Extracted material:
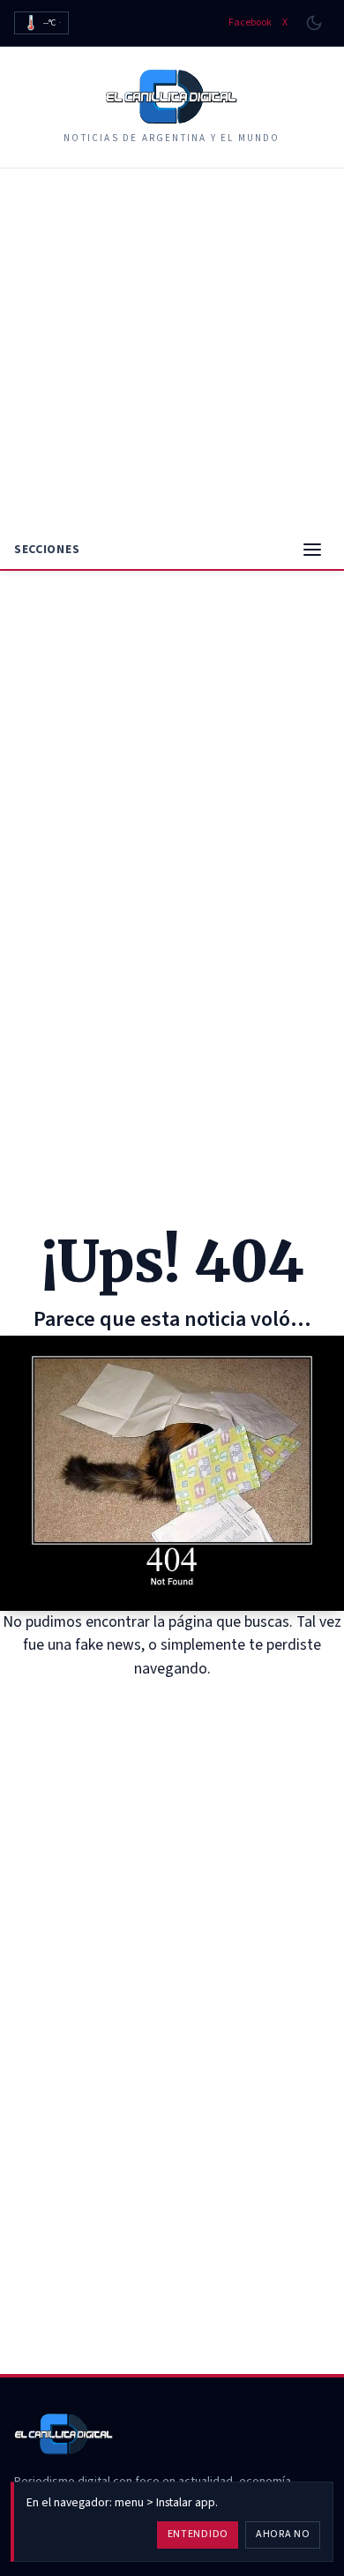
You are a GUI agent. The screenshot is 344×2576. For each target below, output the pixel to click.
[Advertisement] (172, 349)
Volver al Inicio (185, 1702)
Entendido (198, 2534)
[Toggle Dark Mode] (314, 23)
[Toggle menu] (312, 549)
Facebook (250, 23)
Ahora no (283, 2534)
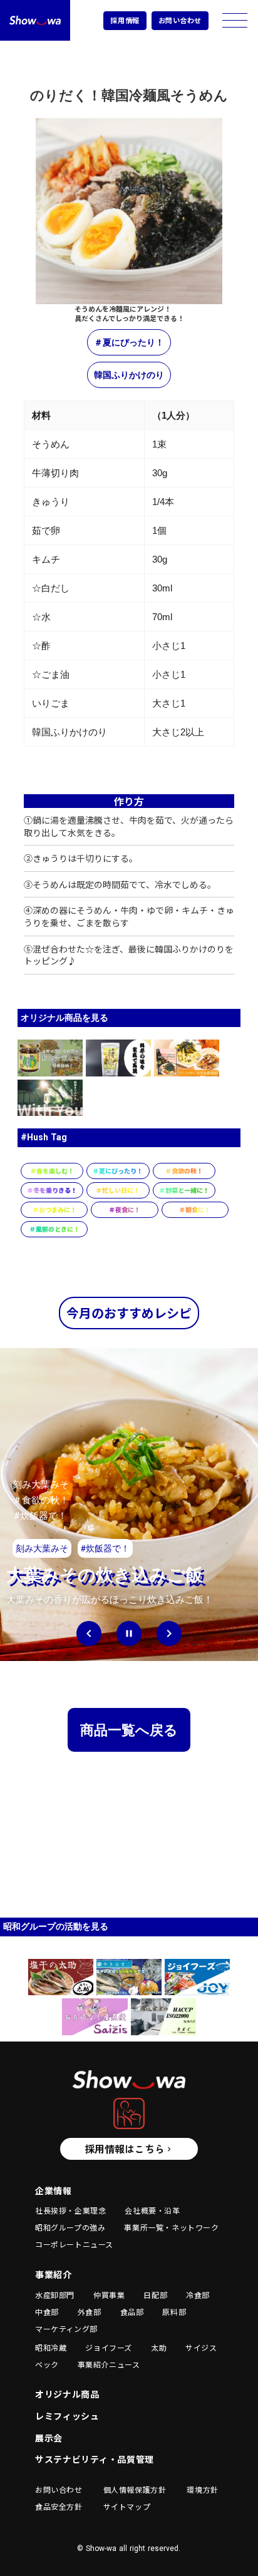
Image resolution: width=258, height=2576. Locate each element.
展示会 (49, 2438)
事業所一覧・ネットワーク (171, 2227)
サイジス (201, 2348)
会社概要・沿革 (152, 2210)
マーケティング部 (66, 2329)
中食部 (47, 2312)
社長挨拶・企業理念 (70, 2210)
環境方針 (202, 2490)
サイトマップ (127, 2507)
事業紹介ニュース (109, 2364)
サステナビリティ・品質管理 (94, 2459)
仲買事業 (109, 2295)
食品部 (132, 2312)
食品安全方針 (59, 2507)
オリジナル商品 (67, 2394)
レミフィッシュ (67, 2416)
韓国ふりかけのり (129, 374)
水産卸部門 (55, 2295)
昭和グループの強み (70, 2227)
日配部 (155, 2295)
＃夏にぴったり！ (129, 342)
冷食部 (198, 2295)
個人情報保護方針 (135, 2490)
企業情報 (53, 2191)
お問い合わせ (180, 20)
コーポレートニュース (74, 2244)
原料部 (174, 2312)
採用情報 (124, 20)
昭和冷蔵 (50, 2348)
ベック (47, 2364)
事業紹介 (53, 2275)
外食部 (89, 2312)
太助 (159, 2348)
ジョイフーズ (108, 2348)
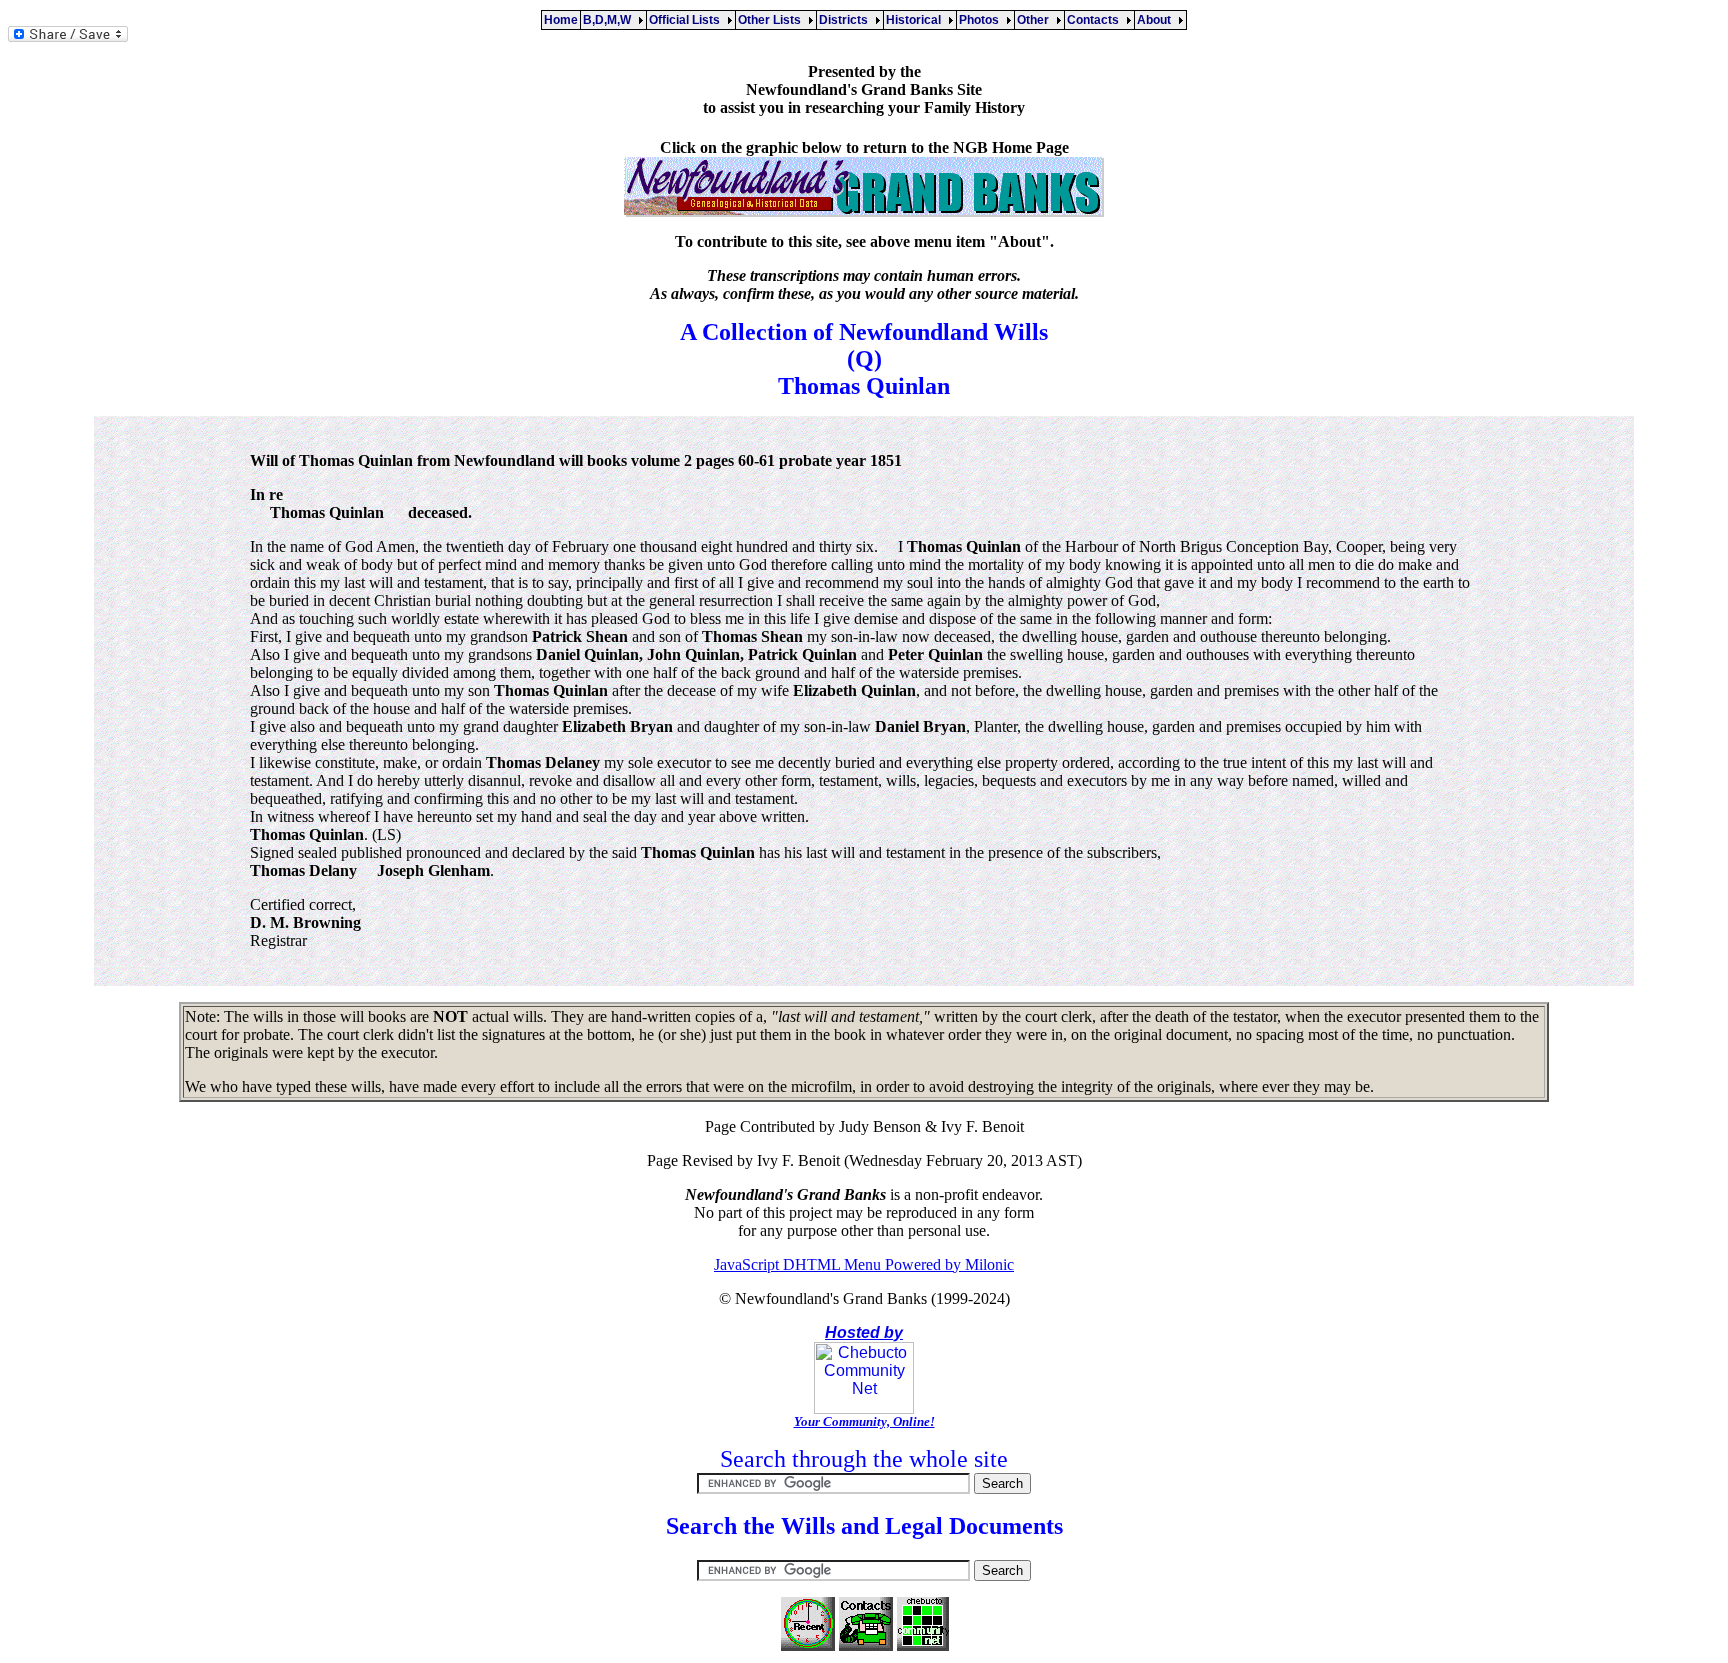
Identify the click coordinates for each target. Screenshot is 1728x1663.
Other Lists (772, 20)
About (1157, 20)
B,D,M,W (610, 20)
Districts (846, 20)
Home (561, 20)
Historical (916, 20)
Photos (982, 20)
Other (1036, 20)
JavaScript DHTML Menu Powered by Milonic (864, 1264)
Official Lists (687, 20)
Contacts (1096, 20)
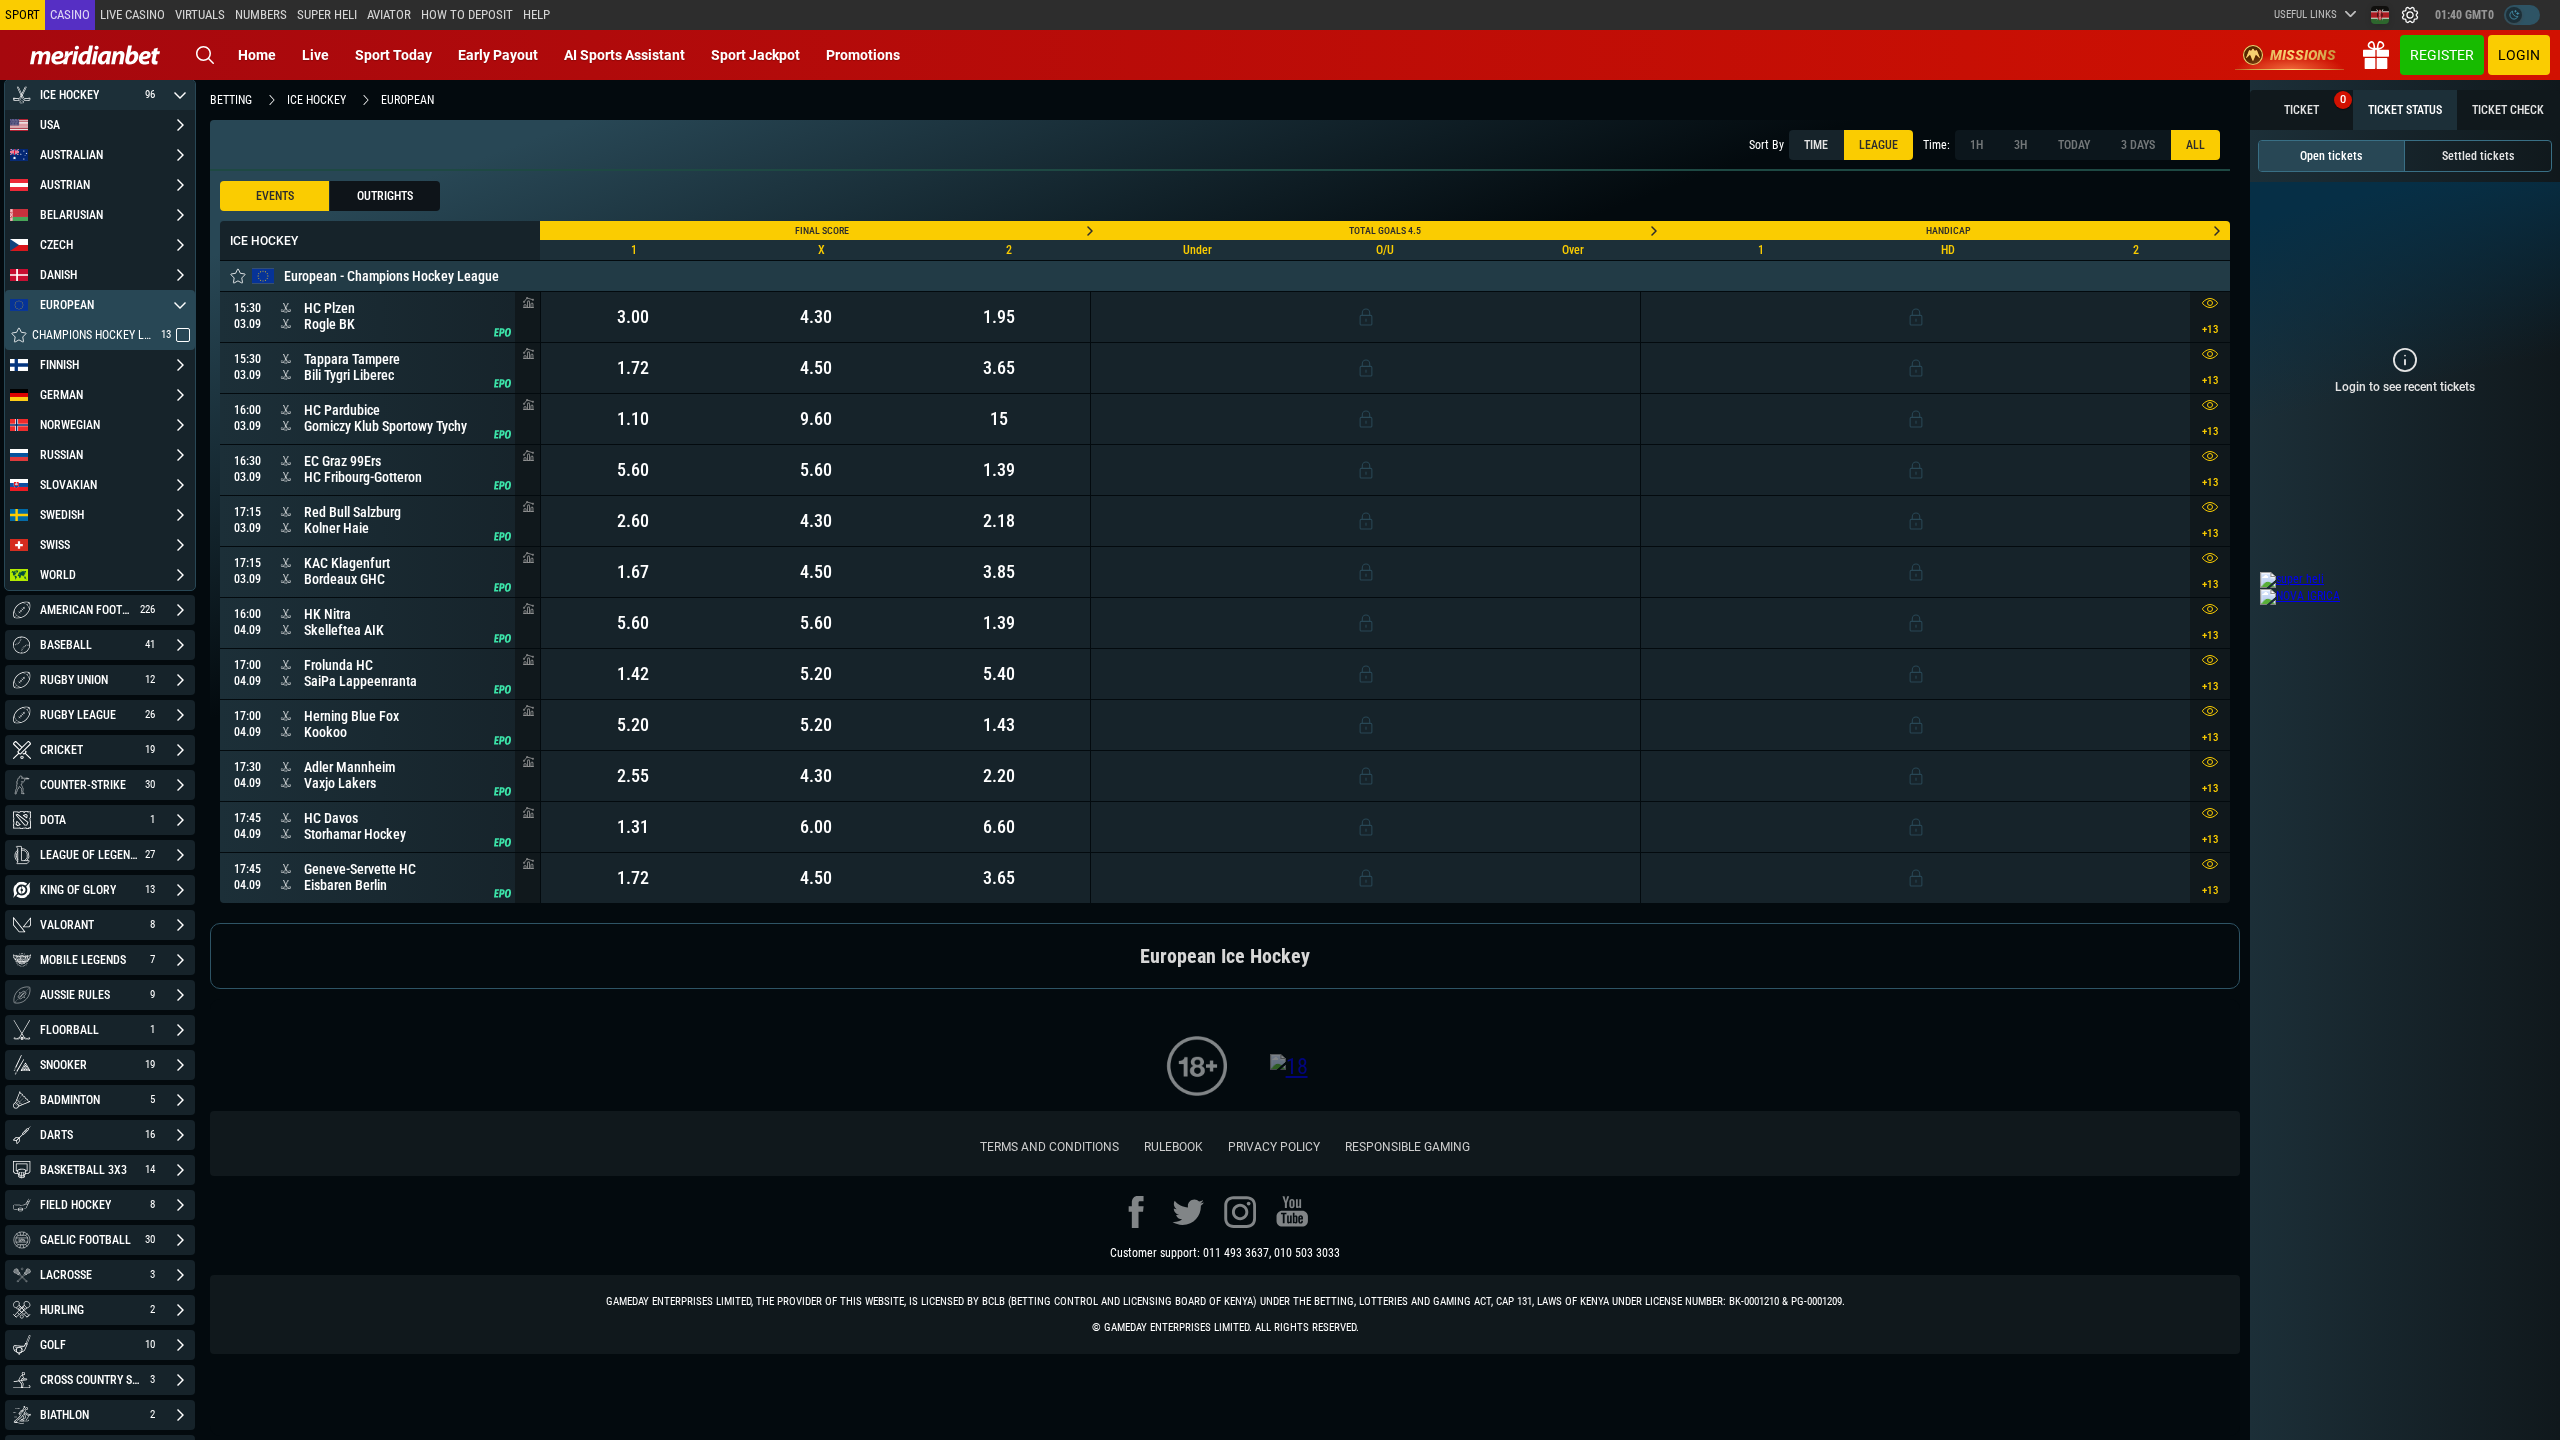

Work item: For the word "click", how many lines in the records above contain it? Answer with the number and nothing else.

Solution to this task: 2